### Records to use

++++++++++

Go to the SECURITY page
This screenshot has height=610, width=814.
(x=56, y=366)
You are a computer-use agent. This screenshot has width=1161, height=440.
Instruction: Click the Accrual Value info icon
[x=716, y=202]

++++++++++

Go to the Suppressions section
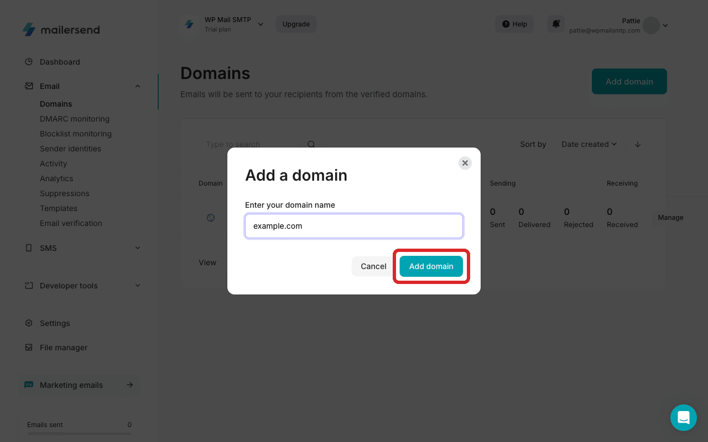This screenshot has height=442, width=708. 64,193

++++++++++

### Task to complete
Begin at the line that has "You are a computer-use" and stop after the one with "[x=716, y=202]", rewriting those lines in full, requests too, but multiply every coordinate in the answers by 2.05 and round to whole numbers, halves up. Include no other part of the listing.

### Result of the exercise
You are a computer-use agent. This screenshot has width=1161, height=440.
Instruction: Click the Accrual Value info icon
[x=1468, y=414]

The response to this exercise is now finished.